Hi,

I’d just leave the host OS as a server in its own workgroup. You can put the DC 
in a VM.

Either way though (DC on host or DC in a VM), there is no magic to the 
networking settings for a DC. Use itself as a DNS server, and then have it use 
root hints, or point to your ISP’s DNS server as a forwarder. Strongly 
recommend running DNS on your DC

From: [email protected] [mailto:[email protected]] On 
Behalf Of Greg Keogh
Sent: Tuesday, 28 December 2010 6:29 PM
To: 'ozDotNet'
Subject: [OT] Windows 2008 and Hyper-V

OK folks, thanks for the clues. I abandoned Hyper-V "core" as being too much 
trouble. I did like the idea of a bare bones hypervisor (like we had in the 
mainframe days), but finding and learning the command prompt scripts is too 
much burden. I've installed Win2008 R2 Standard over the top of it.

This is the first time I've used Win2008 and I'm finding that the configuration 
tools and wizards have expanded greatly with a bewildering number of options. 
I've given it a fixed IP address and installed the Active Directory Domain 
Services, DHCP Server and Hyper-V roles. I connected to the Hyper-V manager 
locally and created a VHD for my file/web server and it's now installing okay, 
I think.

I hope someone agrees that I've got the structure right, with the Win2008 DC OS 
as the "real" one, and the file/web server inside a VHD.

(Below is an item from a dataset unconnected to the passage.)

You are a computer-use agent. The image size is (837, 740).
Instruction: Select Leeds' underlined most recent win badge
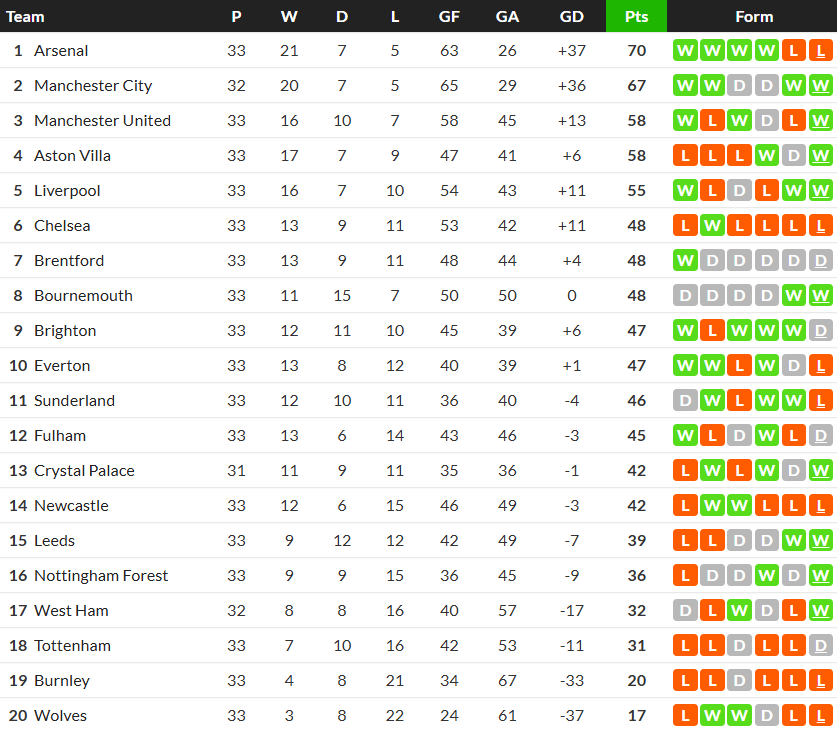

The trouble is that I don't know for certain how to setup a DC correctly with 
DNS, gateways, DHCP, etc. The last time I tried it I did something subtly wrong 
and I got random DNS failures. A neighbour who is a networking specialist came 
down one evening and tweaked values and got it all working perfectly. He's 
moved to the other side of town, so I guess I'm on my own now. Whoo-hoo!